Afghan blast kills five in U.N. vehicle
By Ismail Sameem
KANDAHAR, Afghanistan, April 17 (Reuters) - A remote-controlled bomb blew up a U.N. vehicle in Afghanistan on Tuesday killing four Nepalese contractors and an Afghan driver, police and the United Nations said.
The Taliban claimed responsibility for the blast in the southern city of Kandahar, the latest attack in their stepped-up campaign against foreign troops and anyone seen supporting them.
"The bomb was planted by the enemies of Afghanistan, and four Nepalese and one Afghan have been killed," provincial police chief Esmatullah Alizai told Reuters near the attack scene.
The blast, which completely destroyed the vehicle, happened on a main road on the outskirts of Kandahar, where Taliban attacks have become increasingly common.
The United Nations said a remote-controlled bomb was set off as a U.N. convoy passed.
The four Nepalese were contractors working with the U.N. Office for Project Services. It was not clear if the Afghan driver was a contractor or had been working for the United Nations, a U.N. spokesman said.
"Intentional attacks on civilians are a clear violation of international humanitarian law and the U.N. will be pursuing full accountability for those who are behind this," the United Nations said in a statement.
The New York-based Human Rights Watch said on Monday the Taliban were increasingly targeting civilians, and had killed nearly 700 last year.
TALIBAN THREAT
A Taliban commander, Mullah Hayatullah Khan, claimed responsibility for the latest attack, saying people helping foreign forces were targets.
"We'll target all individuals or organisations that are either cooperating with coalition forces or working under their supervision," Khan said by satellite telephone from a undisclosed location.
Kandahar, where the Taliban emerged in the early 1990s, is the hub for relief and reconstruction efforts and for foreign forces in the Afghan south.
Violence in Afghanistan surged last year to its worst level since the Taliban were ousted 2001. In all, about 4,000 people were killed.
Fighting eased over the winter, as it traditionally does in Afghanistan, but attacks have been picking up over recent weeks. The Taliban have killed dozens of aid workers since 2001 but Tuesday's attack was the worst on people working for the United Nations in Afghanistan since then.
An Afghan working for the U.N. Children's Fund was killed along with a driver and another aid worker in an ambush in the west of the country in May 2006.

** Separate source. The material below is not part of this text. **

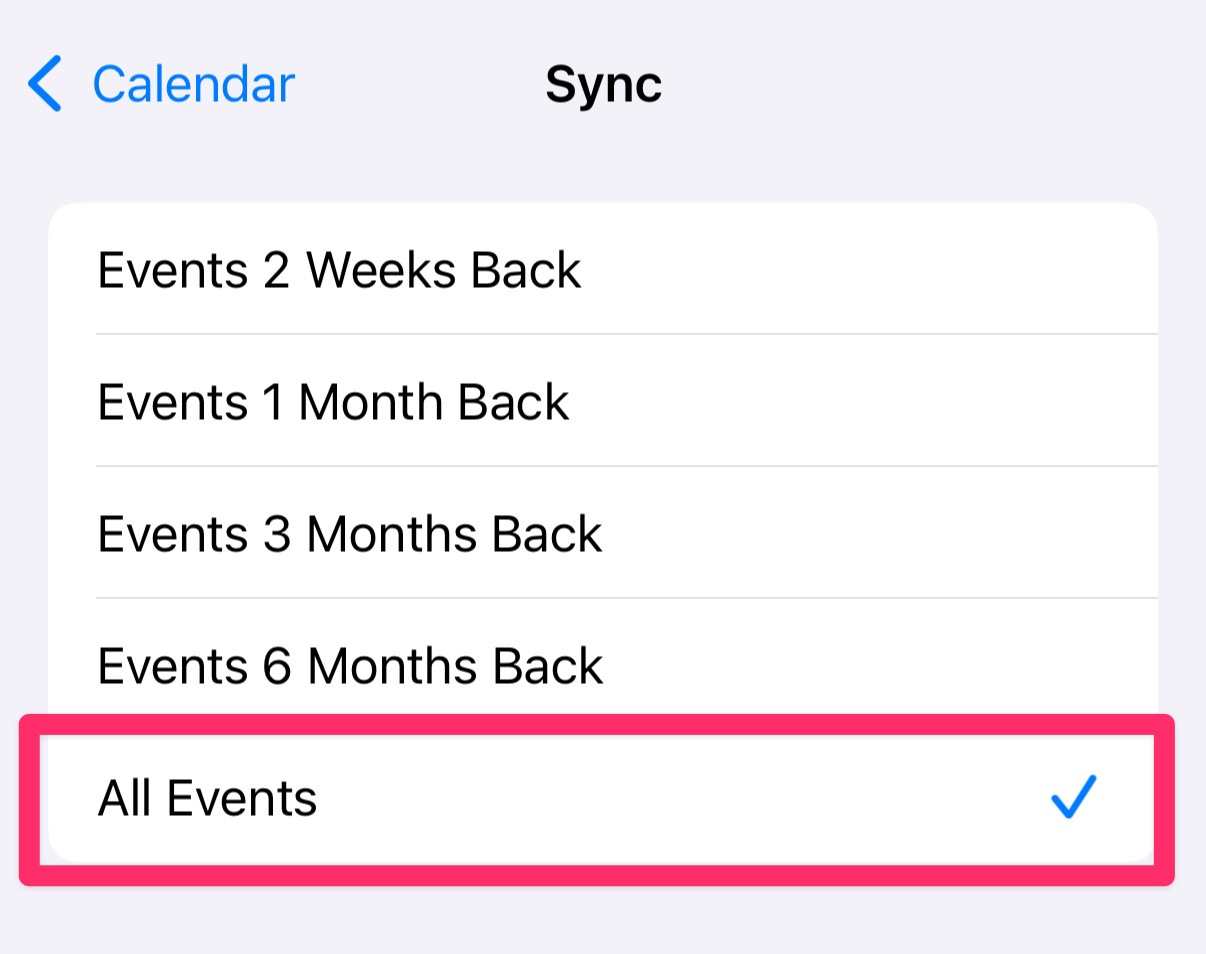Click the Sync page title
Viewport: 1206px width, 954px height.
[603, 85]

A spokesman for President Hamid Karzai said efforts were under way to secure the safe release of two French aid workers, abducted by the Taliban along with three Afghans in the southwestern province of Nimroz on April 5. He did not elaborate.
In a separate incident, a blast in a school compound killed four students in the western city of Herat, officials and witnesses said.
Police in Herat, which is relatively peaceful compared with the insurgency-plagued south and east, blamed the Taliban.